What we can learn from the Toys ‘R’ Us experience.
By Dan Westmoreland
Toys ‘R’ Us occupied a special place in the hearts and minds of children. As the go-to store for toys, video games and other imaginative forms of entertainment, Toys ‘R’ Us was on a pedestal. That is until it was abruptly knocked off by its own finances.
Forced to shutter 800 locations this past summer and teetering on the brink of bankruptcy, is it possible for this once megastore to reclaim its previous position? And what lessons can other retailers learn from watching Toys ‘R’ Us as it attempts to climb back up?
First, Why Failure?
How could a seeming titan like Toys ‘R’ Us fail in the first place? There’s a variety of reasons, the first being that kids are playing with toys less. Instead, kids aged eight and younger are spending about two-and-a-half hours each day staring into a screen. A reported 42 percent of those same kids have access to their very own personal tablet. This means that the Toys ‘R’ Us’ target audience is habitually spending less time with dolls and action figures, and more time with electronic devices.
While today’s adults certainly had their Super Nintendo and Atari, the current generation of kids have multiple gaming systems, tablets, phones and smart televisions, and are able to stream any content at any time. The point is that kids are interacting with each other and entertaining themselves digitally versus occupying their playtime with toys.

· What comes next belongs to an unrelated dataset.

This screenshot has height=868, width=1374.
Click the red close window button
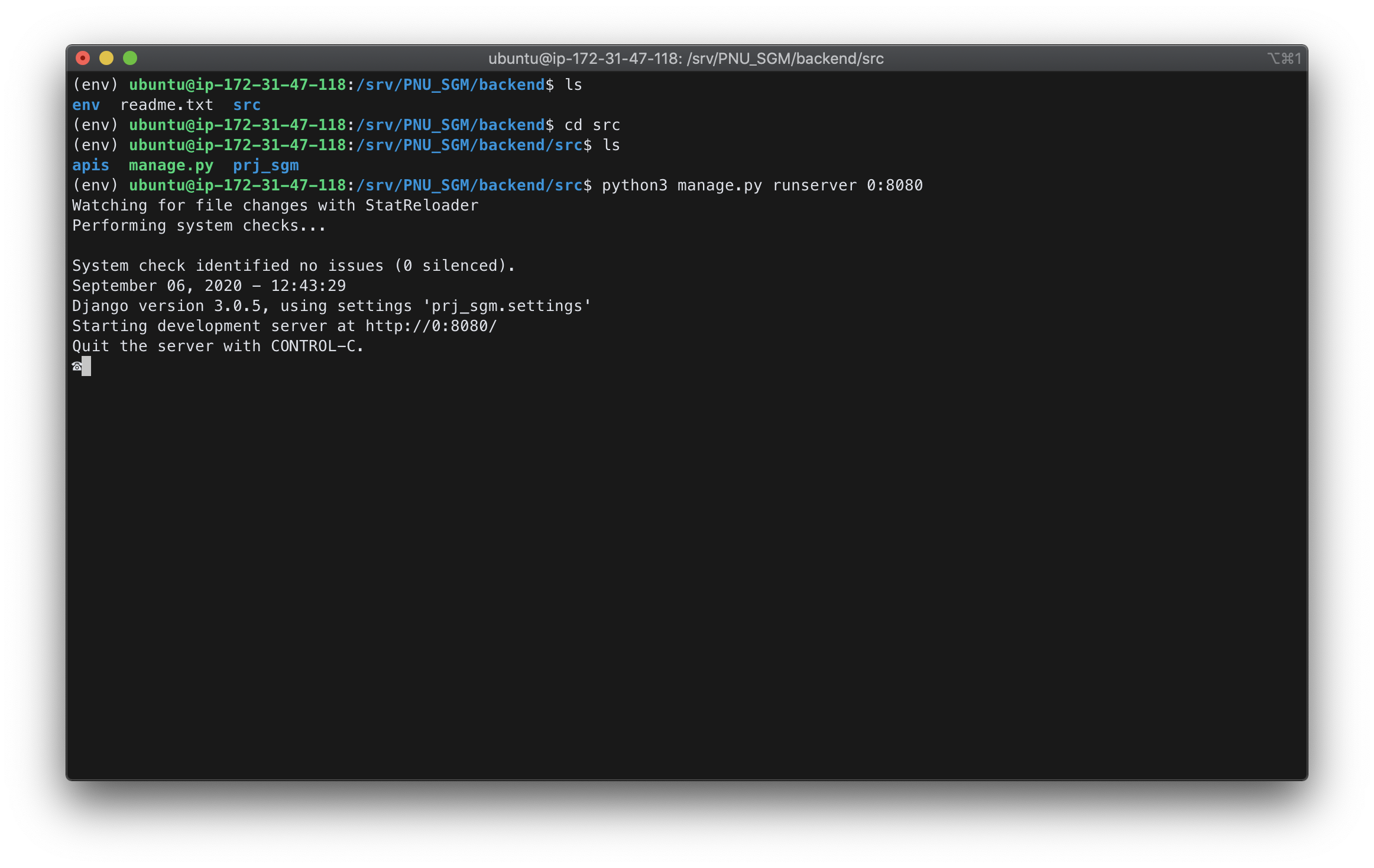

This trend means that it’s not just Toys ‘R’ Us feeling the effects; the physical toy industry is hurting overall. Some large toy manufacturers have had to reduce their workforces due to decreased revenues.
Thus, all retailers need to learn the basic lesson of not getting too comfortable. Consumers are always changing their habits, and you need to work to evolve with them or risk getting left behind.
It may seem like Toys ‘R’ Us will join the likes of other brands that have become obsolete. But the reality is that they are down – but not out. Taking a few cues from other brands that are thriving in the toy industry is the first step.
Build-A-Bear Workshop provides a shining example of a toy store using digital technology to leverage their customer base instead of interfering with their progress. They gave their customers the option to build teddy bears online, as well as offering an online portal where consumers can give their bear a name as well as reap rewards. Their employees are attentive and well known for providing top-notch customer service. These strategies ensure the brand stays consistent both online and in-person.
To stay relevant, companies need to embrace the digital frontier, as well as align online and with in-store experiences to stay on track with a focus on the customer. With kids spending so much time online, it’s necessary to create excitement in the space where the customers are. Just like Build-a-Bear Workshop enticed customers to create products online and reap awards, offering a way to encourage interaction and loyalty can help sustain an audience.
FAO Schwarz prides itself on providing a one-of-a-kind experience to each and every one of its visitors, and Toy ‘R’ Us would be well served to emulate – or at least be inspired by – its toy store competitor. Toys ‘R’ Us also needs to empower employees to provide a consistent experience to customers. Employees should be equipped to answer all questions related to the store’s products as well as being able to recommend products to everyone.
Takeaways for a Comeback
Toys ‘R’ Us is a brand that holds nostalgic value. As a thriving business, it has taken a nosedive, but by taking measures to digitally transform their model and amp up the customer multi-channel experience, it’s still possible for them to reclaim the toy throne.
Dan Westmoreland is director of inbound marketing for Deputy.